Police union ‘tricks’ LVMPD into more millions for higher salaries, pensions
As if Clark County residents needed a reminder, the unrivaled political power of local government unions is again on full display.
This time, the involved union is the Las Vegas Police Protective Association, which appears to have duped Metro negotiators into conceding an additional $6 million for salaries and retirement benefits for, essentially, nothing in return.
Alternatively, Metro brass — recognizing the giveaway in progress — may have simply been content to hide behind the rationale advanced by the union.
What brings all this into focus is the recent (and predictable) passage and signing into law of Senate Bill 176, mandating body-worn cameras (“BWCs”) for all Nevada police officers.
Thus, Clark County taxpayers are now paying police and corrections officers additional millions to merely comply with state law.
Moreover, this may well have been the LVPPA’s strategy all along.
Here’s the background. As reported by Nevada Journal last fall, the LVPPA and Las Vegas Metro PD agreed in September on a new collective-bargaining agreement through June 2019, following the expiration of their prior agreement in June 2016.
Besides ending a months-long impasse between the two parties, the new agreement was remarkable for containing a specific provision expressly granting union members higher salaries for “agreeing” to be equipped with BWCs while on duty.

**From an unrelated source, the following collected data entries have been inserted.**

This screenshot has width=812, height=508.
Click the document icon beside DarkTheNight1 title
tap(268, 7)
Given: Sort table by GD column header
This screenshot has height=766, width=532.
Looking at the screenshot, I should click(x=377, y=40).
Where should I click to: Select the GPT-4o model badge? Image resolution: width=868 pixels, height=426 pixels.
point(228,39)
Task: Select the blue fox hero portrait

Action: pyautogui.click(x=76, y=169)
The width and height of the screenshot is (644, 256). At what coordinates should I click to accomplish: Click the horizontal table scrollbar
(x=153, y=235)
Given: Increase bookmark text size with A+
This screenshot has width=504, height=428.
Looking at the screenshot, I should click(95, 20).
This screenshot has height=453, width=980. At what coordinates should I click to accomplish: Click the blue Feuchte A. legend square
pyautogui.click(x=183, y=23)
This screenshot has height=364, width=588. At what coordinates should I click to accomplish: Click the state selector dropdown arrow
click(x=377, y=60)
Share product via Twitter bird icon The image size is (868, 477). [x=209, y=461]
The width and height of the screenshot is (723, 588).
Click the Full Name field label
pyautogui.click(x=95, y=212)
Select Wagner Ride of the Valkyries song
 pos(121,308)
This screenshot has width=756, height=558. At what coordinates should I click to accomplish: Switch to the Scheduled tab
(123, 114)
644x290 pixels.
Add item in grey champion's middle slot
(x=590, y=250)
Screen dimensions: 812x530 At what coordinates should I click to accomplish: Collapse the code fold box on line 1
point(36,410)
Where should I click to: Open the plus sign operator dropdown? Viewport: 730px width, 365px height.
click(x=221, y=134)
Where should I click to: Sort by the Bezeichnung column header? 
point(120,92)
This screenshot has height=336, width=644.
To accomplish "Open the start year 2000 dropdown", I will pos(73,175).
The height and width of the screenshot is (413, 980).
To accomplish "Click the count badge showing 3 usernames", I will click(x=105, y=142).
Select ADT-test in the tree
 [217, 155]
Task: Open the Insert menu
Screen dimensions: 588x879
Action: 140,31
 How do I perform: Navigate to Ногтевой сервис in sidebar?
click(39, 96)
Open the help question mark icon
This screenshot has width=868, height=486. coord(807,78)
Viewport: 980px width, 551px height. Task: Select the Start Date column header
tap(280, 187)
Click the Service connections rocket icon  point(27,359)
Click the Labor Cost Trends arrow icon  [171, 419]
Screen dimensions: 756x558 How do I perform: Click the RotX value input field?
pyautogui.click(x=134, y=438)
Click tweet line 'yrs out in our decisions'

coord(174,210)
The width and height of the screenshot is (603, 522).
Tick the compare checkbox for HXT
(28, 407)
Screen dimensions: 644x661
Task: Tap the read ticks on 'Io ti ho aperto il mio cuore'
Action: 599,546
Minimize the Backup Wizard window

Per Article 25.6 of the new agreement:
The Parties agree that regularly assigned uniformed members of the Department will be required to wear a BWC, while on duty at all times.
The parties recognize that .25% of the salary increase in July 2016, .5% of the salary increase in July of 2017, and .25% of the salary increase in July of 2018 are a result of the Parties agreeing to the conditions identified above in Article 25.6.
Such increases were on top of the 2 percent salary increases the parties had already negotiated for each of the next three years.
Thus, the public’s desire for additional transparency in policing — exacerbated by a series of recent and controversial officer-involved events across the nation — was used to further thicken PPA members’ wallets.
That police officers would demand raises for being equipped with BWCs is standard government-union hubris. Unfortunately, it’s also extremely costly for Clark County taxpayers.
Those marginal quid pro quo salary increases will cost taxpayers an extra $4.5 million, at least, through 2019. Moreover, when retirement contributions are considered — the city and county bear 100 percent of these payments, whereas every $1 in salary must be matched with 40.5 cents into Nevada’s retirement system — taxpayers will be on the hook for at least $6 million over the next three years.
And that figure doesn’t begin to acknowledge the long-term effects on retiree payouts, as higher salaries lead to higher pensions.
Thus, on fiscal bases alone, it was an over-generous concession by Metro to make taxpayers pay for the type of transparency provided by BWCs, especially given Las Vegas Metro PD’s own history of officer-involved misconduct.
Yet the controversy hardly ends there.
A review of events before the September 2016 CBA signing shows that state lawmakers had already proposed to mandate BWCs for all statewide officers in the 2017 legislative session.
In August 2016, a full month before the new CBA was signed, Senator Majority Leader Aaron Ford submitted Bill Draft Request 23-666 for legislation that “provides for the use of portable event recording devices by peace officers.”
Senator Ford’s intentions, moreover, were hardly a secret. In fact, months in advance of the 2017 session, many other lawmakers had signed onto the bill-draft request.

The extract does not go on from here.